If acupuncture and shiatsu are so nearly alike, why rely on shiatsu at all, considering that acupuncture has been practiced for thousands of years and has even achieved respectability in Western medicine? The answer lies in the fundamental nature of the human hand.

Since man's beginnings, hands have been used instinctively to express inner feelings and emotions. (Obvious examples are the use of the hand to make such gestures as handshaking and praying.) Moreover, the hands are exquisitely sensitive, containing as they do vast quantities of nerve endings. To practitioners of shiatsu, the unique role hands play in expression and communication make them the ideal instrument for evaluating the state of the meridians within a person's body and then manipulating them. Consequently, hands, imbued as they are with important qualities and abilities that needles lack, are the focus of the modern refinement of acupuncture known as shiatsu.

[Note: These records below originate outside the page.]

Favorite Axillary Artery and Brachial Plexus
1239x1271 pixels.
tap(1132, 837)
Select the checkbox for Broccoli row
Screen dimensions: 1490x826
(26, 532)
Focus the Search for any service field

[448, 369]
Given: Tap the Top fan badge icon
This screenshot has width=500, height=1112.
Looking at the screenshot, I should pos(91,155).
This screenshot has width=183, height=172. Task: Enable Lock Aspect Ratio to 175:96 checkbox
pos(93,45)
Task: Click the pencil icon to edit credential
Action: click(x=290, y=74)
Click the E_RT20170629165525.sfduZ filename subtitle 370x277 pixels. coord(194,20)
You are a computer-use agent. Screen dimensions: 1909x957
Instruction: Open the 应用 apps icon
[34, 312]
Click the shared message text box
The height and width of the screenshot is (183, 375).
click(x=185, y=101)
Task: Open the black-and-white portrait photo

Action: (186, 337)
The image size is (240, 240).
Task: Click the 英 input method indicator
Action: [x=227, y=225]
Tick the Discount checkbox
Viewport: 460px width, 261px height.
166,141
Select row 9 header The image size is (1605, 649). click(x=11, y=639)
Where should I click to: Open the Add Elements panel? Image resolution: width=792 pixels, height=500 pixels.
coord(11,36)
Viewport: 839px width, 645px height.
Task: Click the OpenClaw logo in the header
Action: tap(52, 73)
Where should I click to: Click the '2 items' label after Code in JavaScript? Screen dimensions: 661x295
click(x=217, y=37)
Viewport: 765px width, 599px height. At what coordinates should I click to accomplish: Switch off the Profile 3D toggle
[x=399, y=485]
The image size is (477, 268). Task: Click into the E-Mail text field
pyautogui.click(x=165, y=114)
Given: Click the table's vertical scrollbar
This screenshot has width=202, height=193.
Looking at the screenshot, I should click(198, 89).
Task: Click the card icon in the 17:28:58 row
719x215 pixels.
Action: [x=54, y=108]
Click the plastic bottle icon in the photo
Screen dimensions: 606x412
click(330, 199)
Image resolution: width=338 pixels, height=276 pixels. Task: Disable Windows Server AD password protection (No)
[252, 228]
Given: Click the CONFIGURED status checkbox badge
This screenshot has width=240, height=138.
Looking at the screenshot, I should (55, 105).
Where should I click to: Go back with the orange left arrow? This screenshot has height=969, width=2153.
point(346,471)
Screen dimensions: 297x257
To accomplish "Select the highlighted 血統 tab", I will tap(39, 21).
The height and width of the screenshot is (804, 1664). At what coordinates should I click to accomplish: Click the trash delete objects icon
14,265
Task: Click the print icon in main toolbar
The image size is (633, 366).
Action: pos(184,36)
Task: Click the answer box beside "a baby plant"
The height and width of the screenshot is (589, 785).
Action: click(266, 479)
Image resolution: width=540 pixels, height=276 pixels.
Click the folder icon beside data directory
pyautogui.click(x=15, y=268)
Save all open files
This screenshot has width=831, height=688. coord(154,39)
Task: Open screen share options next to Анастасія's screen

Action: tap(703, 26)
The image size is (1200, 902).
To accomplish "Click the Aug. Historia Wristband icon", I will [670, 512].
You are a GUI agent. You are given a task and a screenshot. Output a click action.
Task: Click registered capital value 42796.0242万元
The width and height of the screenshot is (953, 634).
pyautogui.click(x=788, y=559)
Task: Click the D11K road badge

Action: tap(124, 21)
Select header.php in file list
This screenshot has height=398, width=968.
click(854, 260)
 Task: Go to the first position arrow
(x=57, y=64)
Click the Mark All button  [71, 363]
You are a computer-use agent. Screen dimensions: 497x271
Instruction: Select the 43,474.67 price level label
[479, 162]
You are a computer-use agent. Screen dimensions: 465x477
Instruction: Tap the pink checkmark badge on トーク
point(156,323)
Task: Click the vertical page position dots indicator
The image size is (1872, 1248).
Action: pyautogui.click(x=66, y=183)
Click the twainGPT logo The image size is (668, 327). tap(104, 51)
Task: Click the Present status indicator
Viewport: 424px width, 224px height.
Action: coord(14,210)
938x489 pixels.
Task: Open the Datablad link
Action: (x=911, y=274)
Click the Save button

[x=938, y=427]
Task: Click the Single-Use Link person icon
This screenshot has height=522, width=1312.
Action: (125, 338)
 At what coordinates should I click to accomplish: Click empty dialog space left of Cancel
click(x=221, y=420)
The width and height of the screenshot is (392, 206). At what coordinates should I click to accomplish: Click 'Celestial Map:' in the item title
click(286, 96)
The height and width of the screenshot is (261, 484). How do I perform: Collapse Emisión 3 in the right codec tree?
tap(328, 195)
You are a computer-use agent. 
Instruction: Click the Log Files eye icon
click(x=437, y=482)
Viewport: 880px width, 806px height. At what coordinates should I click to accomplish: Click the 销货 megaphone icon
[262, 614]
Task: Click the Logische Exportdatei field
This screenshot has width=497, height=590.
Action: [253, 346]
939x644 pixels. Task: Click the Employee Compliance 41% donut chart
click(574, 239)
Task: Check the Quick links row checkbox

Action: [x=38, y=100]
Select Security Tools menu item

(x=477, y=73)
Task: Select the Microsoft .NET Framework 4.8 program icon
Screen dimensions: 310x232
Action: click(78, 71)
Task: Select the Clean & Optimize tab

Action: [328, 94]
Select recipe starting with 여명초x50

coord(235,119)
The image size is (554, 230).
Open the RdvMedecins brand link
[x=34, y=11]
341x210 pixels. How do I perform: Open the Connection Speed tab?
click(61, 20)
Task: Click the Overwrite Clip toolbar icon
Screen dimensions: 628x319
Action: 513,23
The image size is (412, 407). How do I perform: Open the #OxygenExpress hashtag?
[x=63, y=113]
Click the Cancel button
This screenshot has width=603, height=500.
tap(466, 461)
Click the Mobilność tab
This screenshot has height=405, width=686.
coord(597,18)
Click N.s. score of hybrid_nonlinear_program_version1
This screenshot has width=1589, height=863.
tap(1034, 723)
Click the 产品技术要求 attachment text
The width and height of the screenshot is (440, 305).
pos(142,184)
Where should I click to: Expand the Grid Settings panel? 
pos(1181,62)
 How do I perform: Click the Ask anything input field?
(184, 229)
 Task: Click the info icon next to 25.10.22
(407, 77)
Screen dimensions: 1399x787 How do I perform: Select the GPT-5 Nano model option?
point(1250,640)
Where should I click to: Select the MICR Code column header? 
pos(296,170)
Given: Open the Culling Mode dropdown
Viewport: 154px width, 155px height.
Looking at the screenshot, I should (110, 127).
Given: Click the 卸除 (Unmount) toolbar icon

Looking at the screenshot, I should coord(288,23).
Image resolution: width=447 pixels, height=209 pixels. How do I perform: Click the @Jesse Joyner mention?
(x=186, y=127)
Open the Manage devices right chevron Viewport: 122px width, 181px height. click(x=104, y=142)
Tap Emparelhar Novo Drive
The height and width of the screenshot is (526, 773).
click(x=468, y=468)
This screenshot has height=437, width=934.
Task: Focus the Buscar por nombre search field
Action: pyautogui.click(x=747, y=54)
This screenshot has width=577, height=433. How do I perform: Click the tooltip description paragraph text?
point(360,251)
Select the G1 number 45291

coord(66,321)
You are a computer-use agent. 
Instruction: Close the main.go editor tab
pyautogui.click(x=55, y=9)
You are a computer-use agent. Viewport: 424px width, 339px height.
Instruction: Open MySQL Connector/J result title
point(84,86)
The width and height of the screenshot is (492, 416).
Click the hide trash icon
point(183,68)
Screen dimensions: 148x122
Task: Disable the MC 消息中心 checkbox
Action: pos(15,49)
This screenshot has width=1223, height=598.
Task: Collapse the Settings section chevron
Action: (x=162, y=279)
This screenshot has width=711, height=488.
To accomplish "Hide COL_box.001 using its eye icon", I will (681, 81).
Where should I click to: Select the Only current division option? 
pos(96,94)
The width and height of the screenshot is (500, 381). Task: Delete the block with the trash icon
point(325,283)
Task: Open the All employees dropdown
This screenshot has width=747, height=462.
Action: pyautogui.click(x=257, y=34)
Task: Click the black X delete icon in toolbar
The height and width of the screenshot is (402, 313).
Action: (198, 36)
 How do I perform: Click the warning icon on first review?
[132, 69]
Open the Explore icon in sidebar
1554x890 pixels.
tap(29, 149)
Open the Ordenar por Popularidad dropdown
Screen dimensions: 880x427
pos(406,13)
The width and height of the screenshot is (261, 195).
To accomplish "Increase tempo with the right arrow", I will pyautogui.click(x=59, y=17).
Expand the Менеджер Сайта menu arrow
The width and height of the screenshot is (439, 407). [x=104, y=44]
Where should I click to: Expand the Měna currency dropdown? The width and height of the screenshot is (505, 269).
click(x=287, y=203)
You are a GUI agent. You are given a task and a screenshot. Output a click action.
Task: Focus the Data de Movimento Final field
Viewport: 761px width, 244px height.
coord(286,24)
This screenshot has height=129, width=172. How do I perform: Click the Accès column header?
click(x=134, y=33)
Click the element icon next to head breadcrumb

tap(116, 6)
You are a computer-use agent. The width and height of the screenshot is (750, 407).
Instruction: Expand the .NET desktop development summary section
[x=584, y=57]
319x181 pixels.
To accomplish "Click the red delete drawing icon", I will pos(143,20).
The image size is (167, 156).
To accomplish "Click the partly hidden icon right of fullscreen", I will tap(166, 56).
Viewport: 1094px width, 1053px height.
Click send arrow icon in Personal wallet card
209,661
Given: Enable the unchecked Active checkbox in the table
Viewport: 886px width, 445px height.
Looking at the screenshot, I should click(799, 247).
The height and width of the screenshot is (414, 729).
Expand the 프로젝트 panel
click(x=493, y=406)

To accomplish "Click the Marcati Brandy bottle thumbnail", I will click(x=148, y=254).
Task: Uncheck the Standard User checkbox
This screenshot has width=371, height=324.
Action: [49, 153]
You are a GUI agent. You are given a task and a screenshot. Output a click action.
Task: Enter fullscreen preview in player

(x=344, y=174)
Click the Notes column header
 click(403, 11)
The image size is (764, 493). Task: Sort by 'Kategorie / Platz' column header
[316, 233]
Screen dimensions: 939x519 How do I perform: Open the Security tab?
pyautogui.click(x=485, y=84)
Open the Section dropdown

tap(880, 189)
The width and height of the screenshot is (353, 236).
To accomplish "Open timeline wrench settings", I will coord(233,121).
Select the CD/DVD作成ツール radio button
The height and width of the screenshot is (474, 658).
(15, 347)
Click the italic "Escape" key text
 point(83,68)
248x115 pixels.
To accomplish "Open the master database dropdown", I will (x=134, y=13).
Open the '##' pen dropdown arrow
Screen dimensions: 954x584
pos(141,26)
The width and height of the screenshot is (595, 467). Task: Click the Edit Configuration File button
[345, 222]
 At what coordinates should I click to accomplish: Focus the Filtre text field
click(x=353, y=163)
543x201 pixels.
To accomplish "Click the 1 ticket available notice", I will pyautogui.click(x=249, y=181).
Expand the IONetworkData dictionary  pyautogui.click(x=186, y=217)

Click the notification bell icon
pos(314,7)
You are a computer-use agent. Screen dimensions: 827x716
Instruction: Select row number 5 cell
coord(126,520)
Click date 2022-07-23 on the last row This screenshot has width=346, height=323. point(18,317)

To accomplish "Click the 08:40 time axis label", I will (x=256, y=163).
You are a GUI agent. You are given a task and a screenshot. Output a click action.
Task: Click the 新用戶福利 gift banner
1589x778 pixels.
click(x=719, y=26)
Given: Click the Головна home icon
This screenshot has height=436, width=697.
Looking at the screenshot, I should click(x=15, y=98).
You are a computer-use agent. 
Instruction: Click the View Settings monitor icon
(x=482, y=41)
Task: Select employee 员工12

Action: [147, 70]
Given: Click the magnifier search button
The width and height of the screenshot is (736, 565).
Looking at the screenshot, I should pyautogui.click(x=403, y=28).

Although shiatsu on one level is a skill, in a larger sense it constitutes a comprehensive approach to health and well-being. Eastern medicine believes that the body contains natural powers of self-healing that Ki imbalances hinder. By identifying and rectifying imbalances when they first occur, before they become chronic or severe, a regular program of shiatsu permits the body to exploit to the fullest possible extent its own resources for self-healing and for maintaining a state of optimal health.

Trained shiatsu practitioners spend years developing the ability to diagnose and deal with the energy imbalances associated with severe illness, disease and pain. However, if you are fundamentally healthy, you can learn with relative ease many shiatsu techniques useful for routine health maintenance. Incorporated into a general strategy for health, these skills enable you and your family to take advantage of a modern, highly acclaimed system for maintaining a state of physical and mental well-being that is based upon techniques that have been successfully used in Eastern cultures for thousands of years.